Würde es nur die Minderheit der im DAFV organisierten Sport- und Angelfischer (um 500.000) treffen, und nicht alle knapp 5 Mio. Angler in D,  dann wär mirs ja wurscht (die wollens ja anscheinend so, sonst würden sie ja kündigen)..

So wird aber wieder für ALLE nur verbrannte Erde hinterlassen....


----------



## saza (1. November 2017)

*AW: Wer lügt? DAFV oder Bundeslandwirtschaftsministerium?*

Tja,
 das sagt doch wohl alles.


----------



## kati48268 (1. November 2017)

*AW: Wer lügt? DAFV oder Bundeslandwirtschaftsministerium?*

Ich mutmaße mal:

das ist beim DAFV durch reine Inkompetenz entstanden, zu deutsch: die haben keine Ahnung, wie man mit solchen Dokumenten sauber umgeht.

Als "der Fehler" aufflog, war es ihnen zu peinlich weiter darauf zu reagieren als nur den Link raus zu nehmen; die LVs hätten den Patzer ja sonst mitbekommen.
_(Dumm nur, dass das AB mal wieder alles öffentlich macht)_

Die Entscheidung hat aber nicht der ÖA-Mitarbeiter Lindner allein getroffen, es war mindestens GF Seggelke involviert, wenn nicht sogar Wundertüten-Präsine Happach-Kasan,
was den inkompetenten Umgang natürlich auch deutlich wahrscheinlicher macht.


----------



## Thomas9904 (1. November 2017)

*AW: Wer lügt? DAFV oder Bundeslandwirtschaftsministerium?*

dagegen wetten würd ich nicht.....


----------



## Ørret (1. November 2017)

*AW: Wer lügt? DAFV oder Bundeslandwirtschaftsministerium?*

Wenn denen irgendetwas peinlich wäre,  dann hätten sie allesamt schon längst 
 ihren Posten an den Nagel gehängt....


----------



## Thomas9904 (1. November 2017)

*AW: Wer lügt? DAFV oder Bundeslandwirtschaftsministerium?*

Der Traum, dass denen da oben was peinlich wäre, der wird vergeblich sein!

Solange es noch organisierte Sport- und Angelfischer gibt, die ihre LV unterstützen darin, ihre wertvollen Beiträge in einen solchen Dachverband zu versenken - für genau diese "Leistung"....


----------



## kati48268 (1. November 2017)

*AW: Wer lügt?
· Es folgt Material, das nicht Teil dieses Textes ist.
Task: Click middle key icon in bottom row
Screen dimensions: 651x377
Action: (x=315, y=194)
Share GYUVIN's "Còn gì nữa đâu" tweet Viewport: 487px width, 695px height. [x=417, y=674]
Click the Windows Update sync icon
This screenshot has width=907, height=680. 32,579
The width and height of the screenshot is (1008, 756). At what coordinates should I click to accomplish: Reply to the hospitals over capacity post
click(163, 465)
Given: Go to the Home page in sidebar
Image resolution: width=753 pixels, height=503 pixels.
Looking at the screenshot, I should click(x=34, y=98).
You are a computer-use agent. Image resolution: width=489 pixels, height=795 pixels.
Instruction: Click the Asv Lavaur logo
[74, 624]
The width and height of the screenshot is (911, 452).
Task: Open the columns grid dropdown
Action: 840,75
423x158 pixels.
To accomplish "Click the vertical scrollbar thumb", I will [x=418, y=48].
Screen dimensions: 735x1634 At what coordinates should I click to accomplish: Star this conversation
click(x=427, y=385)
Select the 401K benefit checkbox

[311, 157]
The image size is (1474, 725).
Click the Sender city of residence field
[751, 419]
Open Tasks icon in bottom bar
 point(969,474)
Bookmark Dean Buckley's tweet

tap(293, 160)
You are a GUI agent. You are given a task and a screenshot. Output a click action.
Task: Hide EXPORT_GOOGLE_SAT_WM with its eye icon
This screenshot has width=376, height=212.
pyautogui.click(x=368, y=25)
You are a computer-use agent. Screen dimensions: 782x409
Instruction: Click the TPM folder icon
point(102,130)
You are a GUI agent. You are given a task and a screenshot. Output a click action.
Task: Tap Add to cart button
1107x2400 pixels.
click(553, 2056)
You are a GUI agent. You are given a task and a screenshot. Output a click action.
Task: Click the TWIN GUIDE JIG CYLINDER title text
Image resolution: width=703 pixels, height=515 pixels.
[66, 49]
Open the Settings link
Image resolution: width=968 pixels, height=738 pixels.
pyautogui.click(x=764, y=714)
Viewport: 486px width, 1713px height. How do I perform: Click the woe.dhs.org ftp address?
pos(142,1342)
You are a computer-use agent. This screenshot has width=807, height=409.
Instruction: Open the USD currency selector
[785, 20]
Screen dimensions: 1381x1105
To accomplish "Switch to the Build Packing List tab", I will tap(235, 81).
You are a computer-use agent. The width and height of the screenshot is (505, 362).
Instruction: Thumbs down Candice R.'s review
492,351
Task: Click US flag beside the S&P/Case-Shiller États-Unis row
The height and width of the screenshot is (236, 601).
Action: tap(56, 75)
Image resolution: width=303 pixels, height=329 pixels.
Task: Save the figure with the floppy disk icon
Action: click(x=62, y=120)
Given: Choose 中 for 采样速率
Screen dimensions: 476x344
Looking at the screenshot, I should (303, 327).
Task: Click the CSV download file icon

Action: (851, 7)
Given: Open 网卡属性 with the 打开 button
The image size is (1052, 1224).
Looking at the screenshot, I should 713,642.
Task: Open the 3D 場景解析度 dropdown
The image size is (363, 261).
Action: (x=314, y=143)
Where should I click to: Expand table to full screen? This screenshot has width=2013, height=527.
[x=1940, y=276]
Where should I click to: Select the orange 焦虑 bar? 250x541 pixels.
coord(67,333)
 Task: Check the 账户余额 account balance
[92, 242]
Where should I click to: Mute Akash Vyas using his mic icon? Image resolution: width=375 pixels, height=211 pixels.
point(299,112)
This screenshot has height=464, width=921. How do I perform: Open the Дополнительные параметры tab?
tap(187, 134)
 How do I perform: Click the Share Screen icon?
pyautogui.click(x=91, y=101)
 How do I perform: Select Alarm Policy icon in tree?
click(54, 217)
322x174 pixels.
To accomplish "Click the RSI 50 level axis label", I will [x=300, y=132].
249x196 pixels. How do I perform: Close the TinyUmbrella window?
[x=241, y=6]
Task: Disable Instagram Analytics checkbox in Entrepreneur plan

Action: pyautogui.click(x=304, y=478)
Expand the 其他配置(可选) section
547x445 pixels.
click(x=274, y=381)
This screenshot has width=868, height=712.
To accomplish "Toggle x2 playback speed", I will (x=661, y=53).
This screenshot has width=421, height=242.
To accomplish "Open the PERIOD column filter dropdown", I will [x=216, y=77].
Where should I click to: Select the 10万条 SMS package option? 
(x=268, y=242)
DAFV oder Bundeslandwirtschaftsministerium?*



Ørret schrieb:


> Wenn denen irgendetwas peinlich wäre,  dann hätten sie allesamt schon längst
> ihren Posten an den Nagel gehängt....


An der grundsätzlichen Aurichtung und so nicht, da sind es Überzeugungstäter!
Bei solch handwerklichen Fehlern schon, glaube ich, nicht umsonst werden diese immer wieder als "Verleumdungen durch das AB" dargestellt.


----------



## Thomas9904 (2. November 2017)

*AW: Wer lügt? DAFV oder Bundeslandwirtschaftsministerium?*



kati48268 schrieb:


> An der grundsätzlichen Aurichtung und so nicht, da sind es Überzeugungstäter!
> Bei solch handwerklichen Fehlern schon, glaube ich, nicht umsonst werden diese immer wieder als "Verleumdungen durch das AB" dargestellt.


Darum ists ja gut, dass ich die Mails vom Ministerium dazu habe...
|rolleyes|rolleyes|rolleyes


----------



## Thomas9904 (5. November 2017)

*AW: Wer lügt? DAFV oder Bundeslandwirtschaftsministerium?*

und die verbessern das immer noch nicht ;-)))


----------